This corresponds to an average performance, r, as a function of 
message length, n,
                            rinf
                    r = -------------                          (2)
                        (1 + nhalf/n)

In the above formula rinf is the asymptotic stream rate to use with the
value of nhalf in order to calculate the average bandwidth. For short
messages the values of rinf may be high but they will not be achieved
because of the effect of nhalf via equation (2).
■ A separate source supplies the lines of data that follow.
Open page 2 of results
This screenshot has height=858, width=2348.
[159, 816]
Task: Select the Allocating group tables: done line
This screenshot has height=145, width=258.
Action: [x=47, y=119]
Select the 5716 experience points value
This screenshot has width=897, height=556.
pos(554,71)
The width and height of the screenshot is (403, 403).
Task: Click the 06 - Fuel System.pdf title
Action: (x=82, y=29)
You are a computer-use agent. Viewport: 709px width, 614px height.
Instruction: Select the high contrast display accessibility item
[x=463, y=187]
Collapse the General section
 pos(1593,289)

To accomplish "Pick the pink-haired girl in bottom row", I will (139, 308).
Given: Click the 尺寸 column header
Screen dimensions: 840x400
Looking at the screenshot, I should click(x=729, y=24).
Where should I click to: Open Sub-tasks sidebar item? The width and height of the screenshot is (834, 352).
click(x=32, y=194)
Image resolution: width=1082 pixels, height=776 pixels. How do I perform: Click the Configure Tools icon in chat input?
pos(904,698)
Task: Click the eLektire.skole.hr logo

The benchmark has been deliberately kept simple by restricting the
test to neighbouring nodes and asynchronous communication. This is
the most favourable case and gives a lower bound on the time for
the communication of a message. Asynchronous, here, means that a send
returns to the calling program when the user data array being sent 
may be safely reused.  This, however, may be before the message has
been received by the receiving node.  The receiving node program
stops (i.e. blocks) until the data is available for use by the user's
program.


2. Operating Instructions
-------------------------
Many message-passing computers have different timing for short and
long messages. This benchmark assumes by default that the break between 
the two types of message occurs between 99 and 100 Byte. If this is
not the case, then the user has to enter the actual value during the
benchmark initialisation.

To expand the PARMACS macros, compile and link the code with the
appropriate libraries enter the directory d77 and type:     make

On some systems it may be necessary to allocate the appropriate
resources before running the benchmark, eg. on the iPSC/860 to reserve
a cube of 2 processors, type:    getcube -t2

To run the benchmark executable, type:    host

This will automatically load both host and node programs. The progress
of the benchmark execution can be monitored via the standard output, 
whilst a permanent copy of the benchmark is written to a file called 
'result'. If the run is successful and a permanent record is required,
the file 'result' should be copied to another file before the next run
overwrites it.

  The whole test takes about 2 1/2 minutes on the Intel iPSC/860


3. Modifications
----------------
  The program may trivially be modified to perform the pingpong test
between any pair of nodes, in order to study the time variation with
separation within the network. Change the size of TORUS requested in
host.u, and the node process id's in the program node.u.